Recently, I purchased The Avalanche‘s new album Wildflower on vinyl. I did so because it was an album that I felt that I had to own on wax and I didn’t want to end up having a situation where I couldn’t acquire it at a later date (Except on Discogs for the great price of way too fucking expensive) like their first album. It was a purchase I thought that I could be confident in until I found out one important thing: The LP didn’t include a download code for the record. You know what? That really grinds my gears.
How, in this day and age, are you not going to include a download code with a vinyl record? You know, some people don’t carry their turntables with them on the way to work or out on their daily runs. Even if I did get that sweet record player that plugs into my car’s cigarette lighter on sale at Bed Bath & Beyond, I should still be able to have a digital copy of the record so I get the same consistent quality with every listen because, you know, vinyl has the potential to warp, degrade or get scratches on the surface that can alter how the music sounds/plays. Hell, at some point I may just want to be lazy and listen to the album as the artist(s) intended without having to flip the record and/or switch discs. Even if that were the case, I should still be given the album on a convenient format since I spent the extra money to buy it on an inconvenient one.
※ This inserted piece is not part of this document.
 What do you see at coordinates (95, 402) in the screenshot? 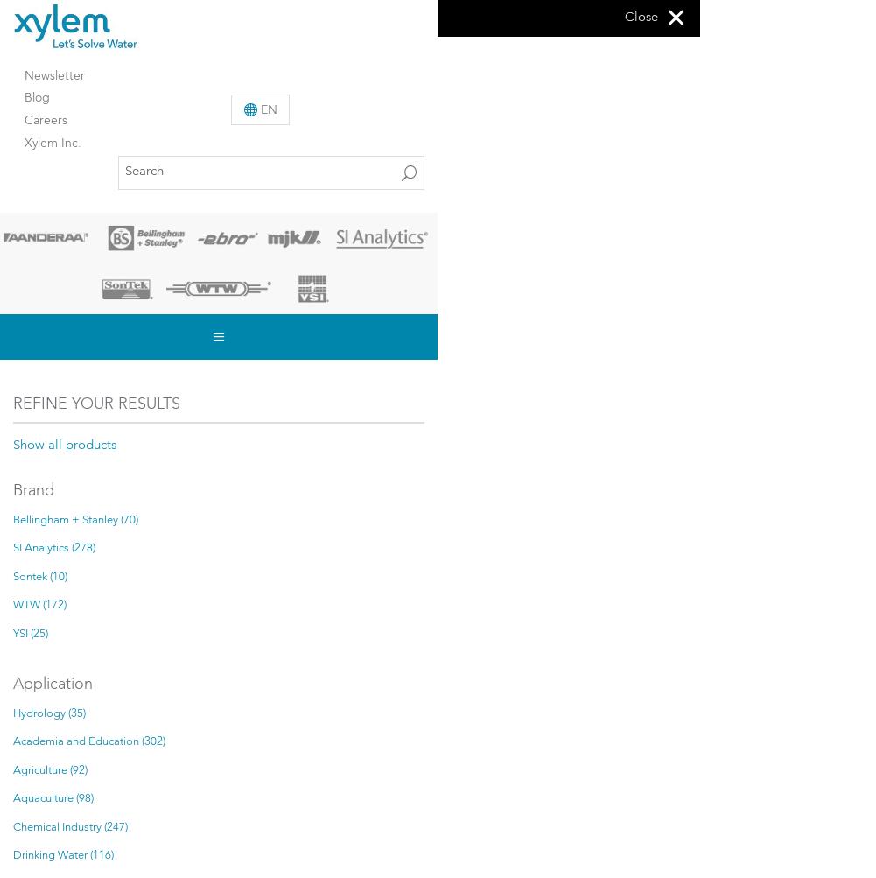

You would think the first problem was ridiculous enough, but guess what? It gets worse. Sometimes you’ll buy an album that WILL come with a digital download code and when you go to download the music, you find out that the record company gave you a low quality download. That’s right, they (probably) sold you “audiophile” quality vinyl just to give you a download that has a bitrate of 192kbps, which is the lowest bitrate that meets acceptable listening standards by the way. This happened when I picked up Converge‘s Axe to Fall on single LP and happened again when I bough As Tall As Lions debut album that was reissued in 2014 on single LP. It’s almost like they think that just because you bought the album on vinyl, that you don’t care about the quality of the music. It’s not like I spent $20+ on music that I can get digitally for $9.99, and sometimes less, most places.
Honestly, I don’t expect this post to change anything about whether or not I receive a high-quality digital download with an LP, or one at all for that matter. That’s up to the record companies and since most of them still haven’t responded to my letters about signing my harsh noise project Tater Salad Heat Death, I’m not holding my breath for a response. However, I do think that it may lead others to start thinking just how crazy it is that in 2016 you aren’t receiving a digital copy of an album that you paid a premium for and can only listen to in one specific area with a specific set of equipment. I’m not even asking that you press a CD for me. I just want a little slip of paper with a link to a website that allows me to actually listen to my purchased music when it’s convenient for me. If that can’t happen, I won’t be too mad, just know that it really, really grinds my gears.